> Records shown:

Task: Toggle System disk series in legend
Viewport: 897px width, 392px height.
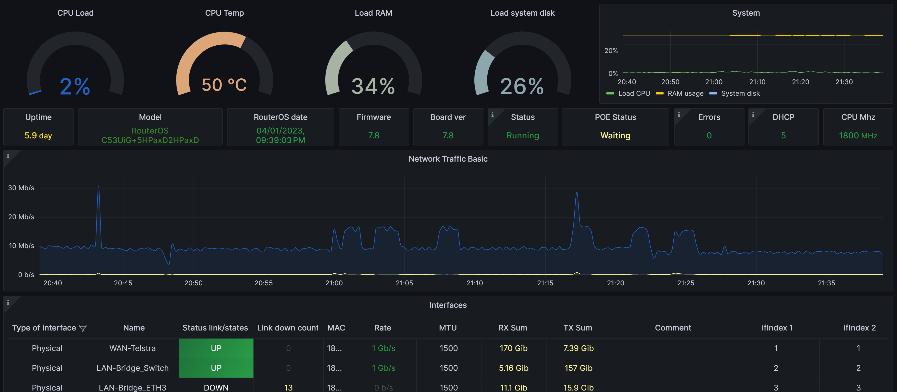Action: (740, 93)
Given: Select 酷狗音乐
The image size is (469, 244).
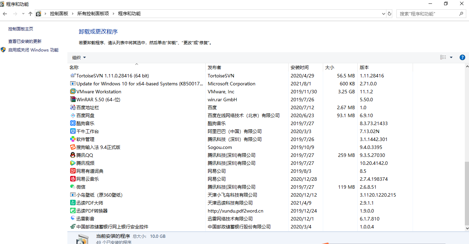Looking at the screenshot, I should click(x=84, y=123).
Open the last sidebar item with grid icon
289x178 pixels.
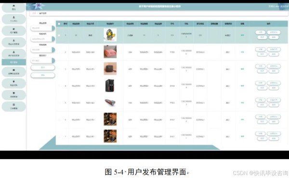click(13, 107)
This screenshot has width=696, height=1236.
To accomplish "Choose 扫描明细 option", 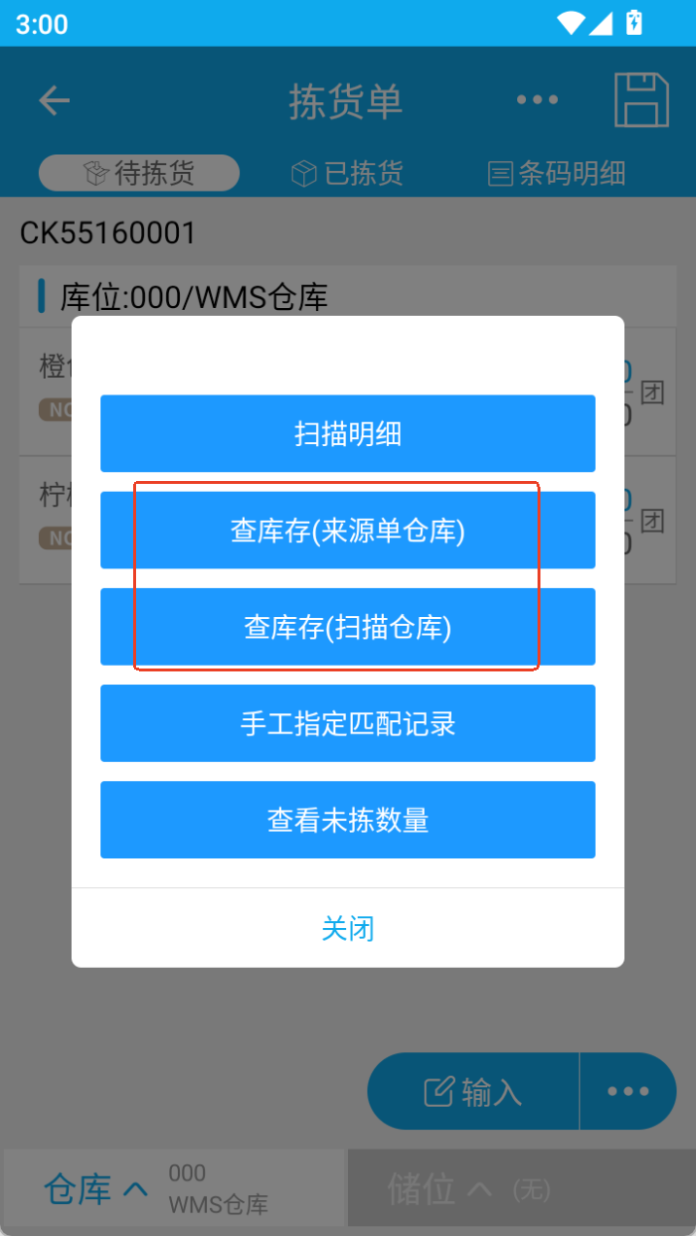I will click(x=348, y=433).
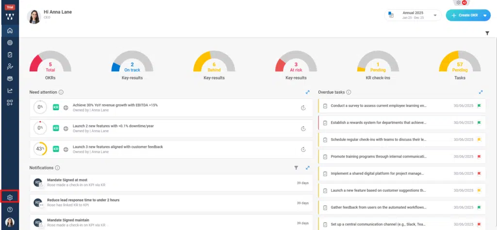Open the Create OKR dropdown arrow
Image resolution: width=497 pixels, height=230 pixels.
tap(484, 16)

> Problem statement: Can you return, word for word, every line from the start of the records through the line containing "Looking at the", including that line, with the pictures left out?

> Right answer:
Task: Toggle System disk series in legend
Viewport: 897px width, 392px height.
Action: (740, 93)
Given: Select 酷狗音乐
The image size is (469, 244).
Looking at the screenshot, I should click(x=84, y=123).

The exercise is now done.